__TASK STATEMENT__
Please take the lines from the one holding "Alquiler (23, 2360)" through the one holding "[button] (26, 1550)" in the data below and copy them exactly.

[PROVIDED RECORDS — start]

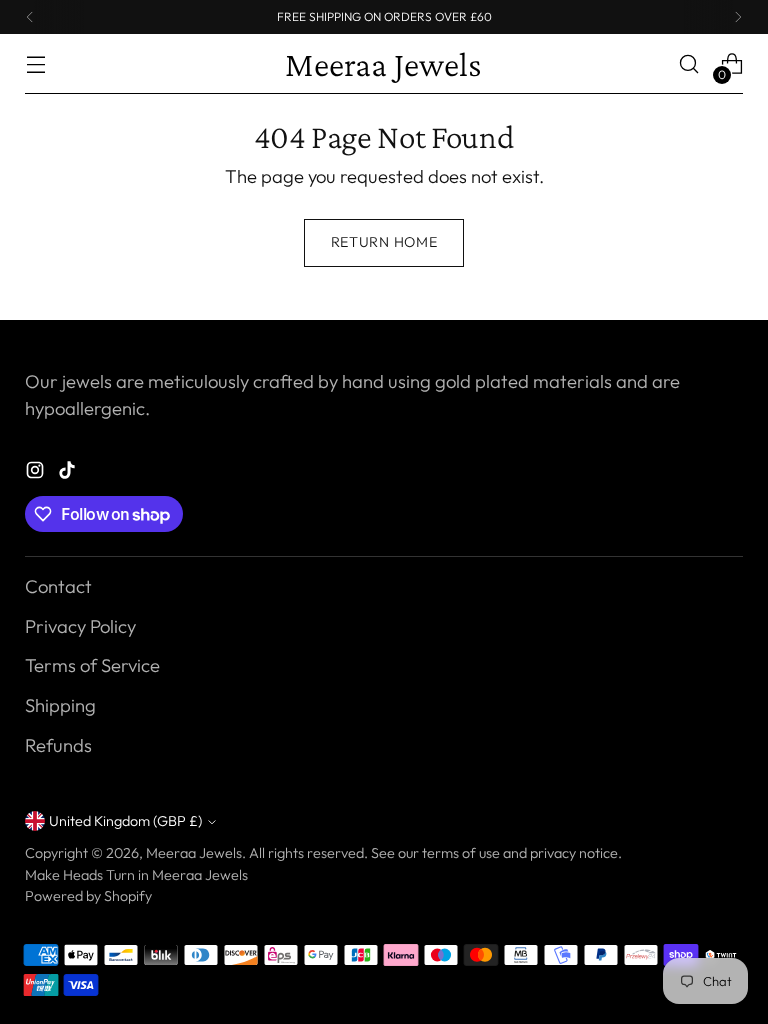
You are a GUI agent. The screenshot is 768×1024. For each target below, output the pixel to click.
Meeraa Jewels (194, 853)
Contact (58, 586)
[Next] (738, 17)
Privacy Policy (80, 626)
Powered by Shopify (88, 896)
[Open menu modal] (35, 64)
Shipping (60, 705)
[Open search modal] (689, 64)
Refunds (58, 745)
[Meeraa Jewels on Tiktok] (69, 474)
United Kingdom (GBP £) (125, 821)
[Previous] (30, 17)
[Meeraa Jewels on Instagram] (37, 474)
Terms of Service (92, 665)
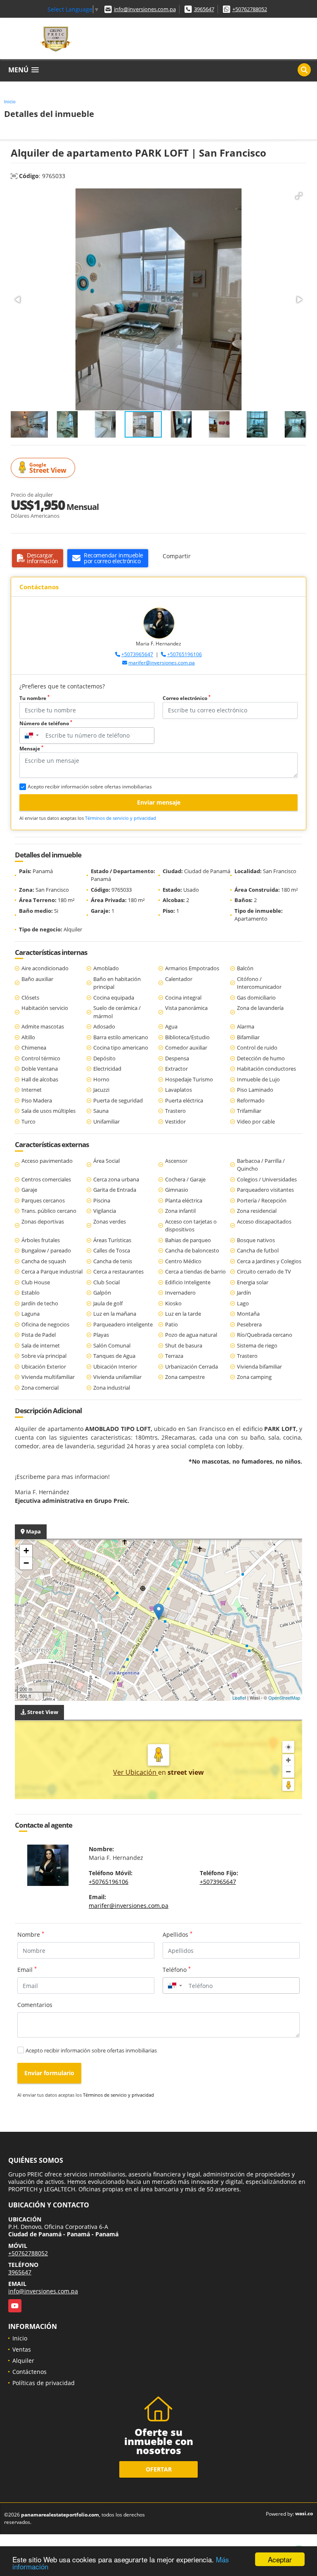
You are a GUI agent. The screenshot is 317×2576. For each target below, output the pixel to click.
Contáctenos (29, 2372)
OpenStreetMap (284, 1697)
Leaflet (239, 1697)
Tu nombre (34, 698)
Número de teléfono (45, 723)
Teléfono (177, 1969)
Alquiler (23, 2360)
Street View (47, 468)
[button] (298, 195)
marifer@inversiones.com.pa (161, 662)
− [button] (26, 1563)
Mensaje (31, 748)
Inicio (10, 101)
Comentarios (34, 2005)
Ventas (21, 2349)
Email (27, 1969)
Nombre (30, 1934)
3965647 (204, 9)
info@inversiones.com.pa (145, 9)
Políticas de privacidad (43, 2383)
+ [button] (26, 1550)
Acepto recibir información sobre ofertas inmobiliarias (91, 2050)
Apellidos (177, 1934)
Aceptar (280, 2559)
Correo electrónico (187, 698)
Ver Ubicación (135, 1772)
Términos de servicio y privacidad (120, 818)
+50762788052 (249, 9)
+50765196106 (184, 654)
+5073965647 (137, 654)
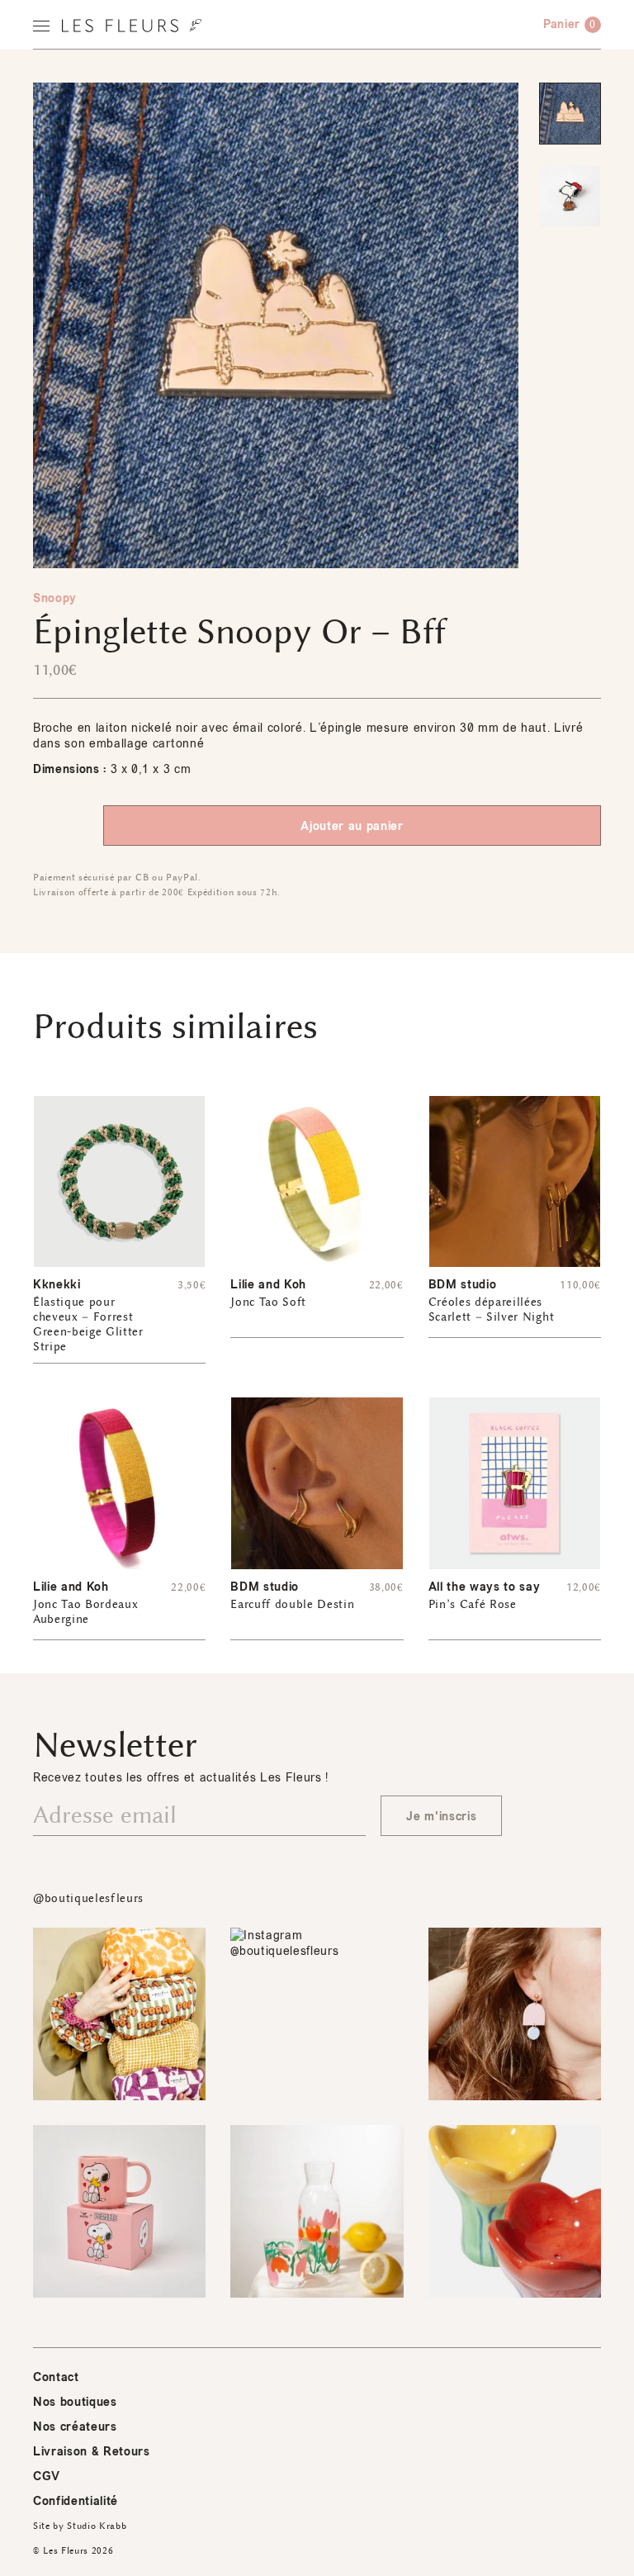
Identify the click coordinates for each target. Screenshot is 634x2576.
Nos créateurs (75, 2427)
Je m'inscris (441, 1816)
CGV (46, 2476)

[PROVIDED RECORDS — finish]

__PROBLEM SOLUTION__
Alquiler (23, 2360)
Street View (47, 468)
[button] (298, 195)
marifer@inversiones.com.pa (161, 662)
− [button] (26, 1563)
Mensaje (31, 748)
Inicio (10, 101)
Comentarios (34, 2005)
Ventas (21, 2349)
Email (27, 1969)
Nombre (30, 1934)
3965647 (204, 9)
info@inversiones.com.pa (145, 9)
Políticas de privacidad (43, 2383)
+ [button] (26, 1550)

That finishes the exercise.